Little Shit cornered the poor guy in the student union and laid into him. I never could stand for helpless creatures to be abused. I knew he didn’t have the kind of mouth on him that a confrontation would require. I stepped up and gave Little Shit a tongue lashing that I bet he didn’t forget for a long time. I told him he was a worthless human being who got his jollies out of being cruel to others, just straight like that, no clever one liners. I stood up to him. I yelled. A little crowd gathered, and for once people didn’t fall all over themselves to rush to Little Shit’s side.
When I moved from Nowhereville, Oklahoma, I moved to a suburb of Oklahoma City where Chris lived. Since my parents made the decision to move there independent of any influence from me, I like to consider that the moment when I became the Accidental Stalker. On my last day, outside our lockers, Little Shit made a point out of telling me that he would miss me that was delivered with obvious dripping sarcasm.

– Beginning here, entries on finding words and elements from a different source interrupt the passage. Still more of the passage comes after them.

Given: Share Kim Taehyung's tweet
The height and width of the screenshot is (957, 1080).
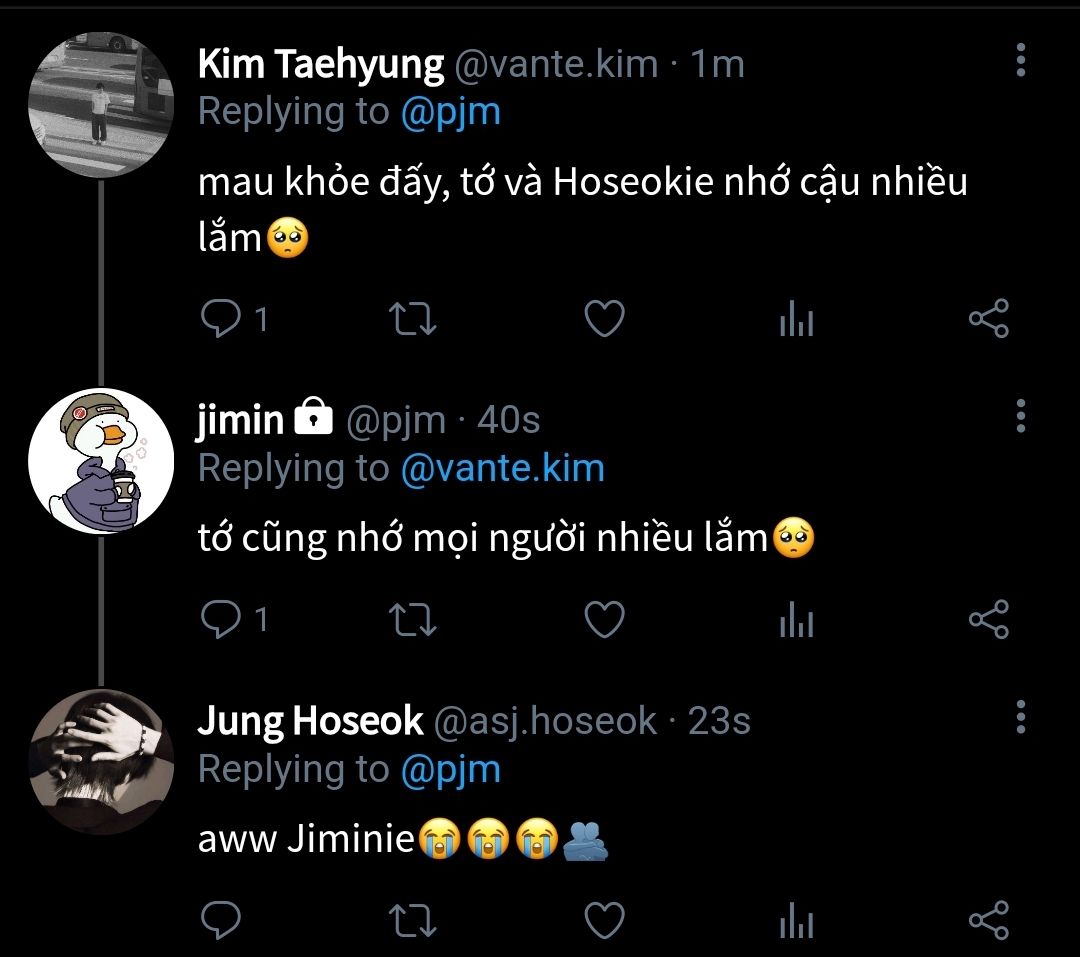Looking at the screenshot, I should pos(989,319).
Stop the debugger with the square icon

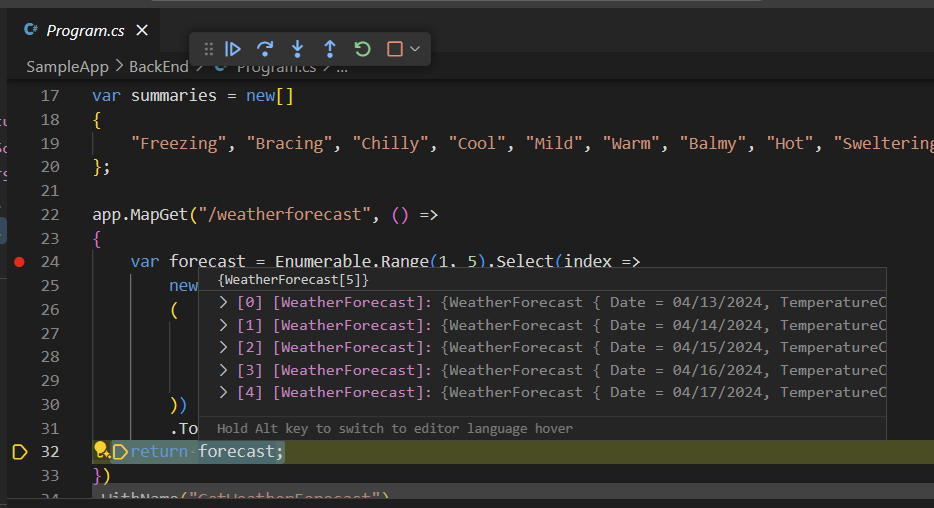pyautogui.click(x=394, y=49)
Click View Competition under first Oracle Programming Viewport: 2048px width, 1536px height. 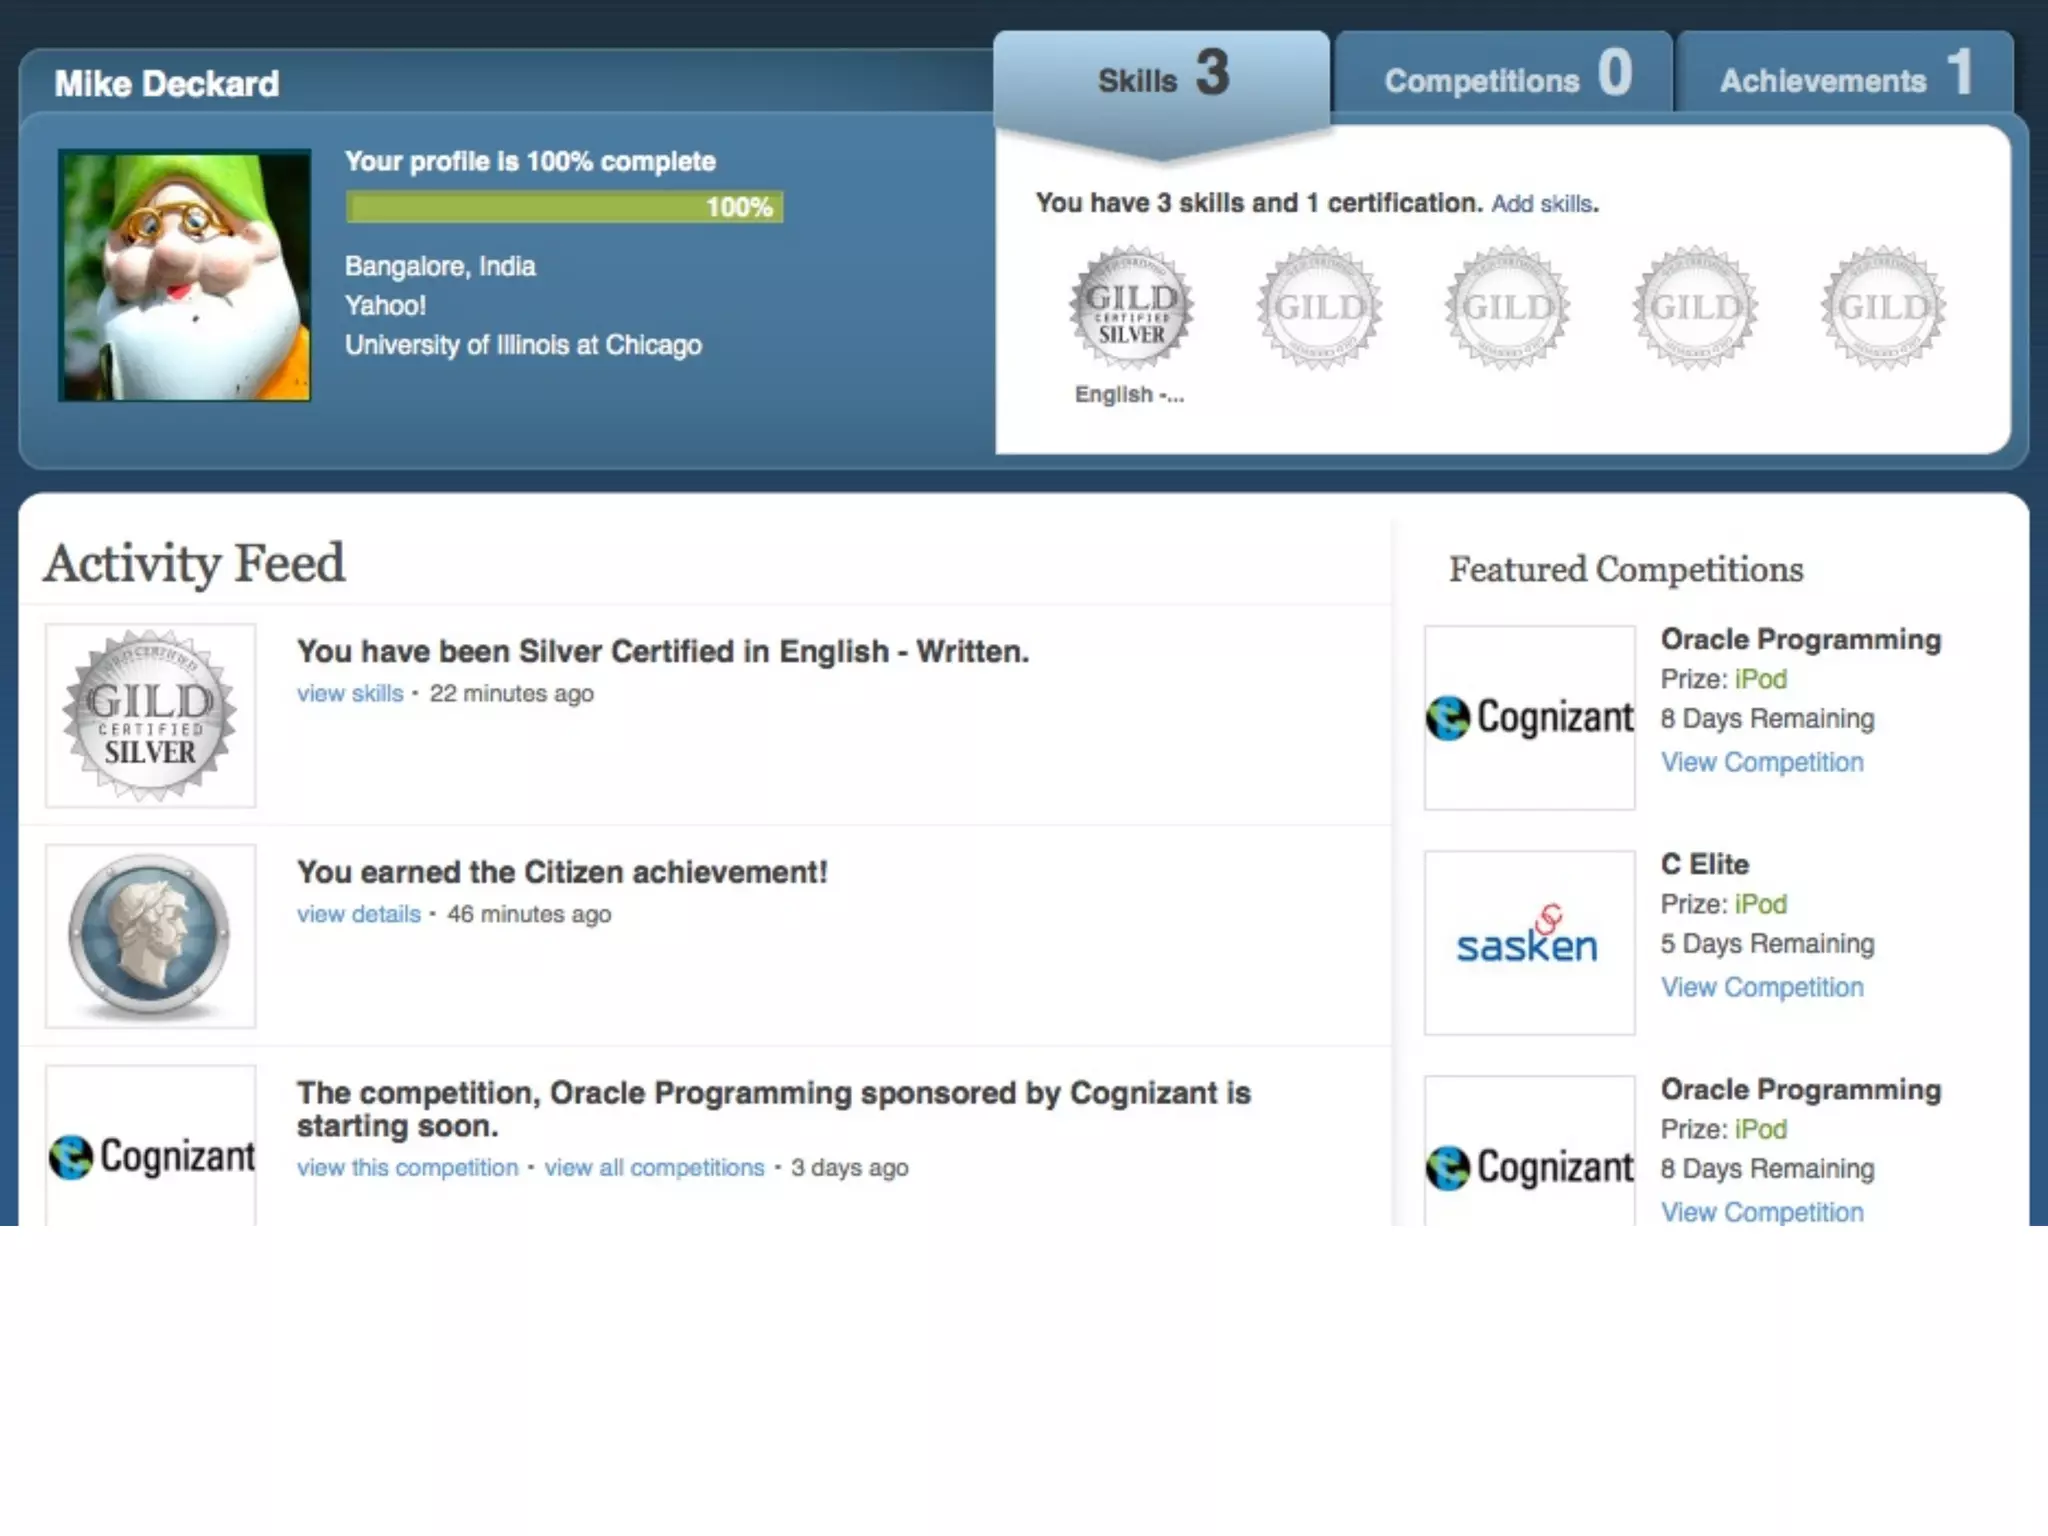(1762, 762)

The last time I saw him was outside a debate tournament that was held at the local university of the OKC suburb I was living in then. It was my junior year in high school, and I stopped by to say hi to other former classmates. He came on the school bus and ignored me, and I ignored him. That was that.
I remember Dr. Who sort of “saving” me from Little Shit’s attentions on numerous occasions. Once, when he was too late to intervene, and Little Shit had seen fit to insult my mother in his usual cruel manner, I ran out of the library in my anger and embarrassment. Dr. Who looked at my mother, with Little Shit there to overhear, and said, “Boys are cruel when they’re lovestruck.” My mom repeated this to me, and I was delighted if, for nothing else, because of how embarrassed I knew the Little Shit would have been about that.
In hindsight, though, it strikes me as a big injustice to teach our girls that what they can expect out of love is for some man to abuse and berate and shame them. That’s true love. The boy who pushes you down on the playground, the one who pulls your pig tails and calls you names. How many of us never outgrow this? I wonder.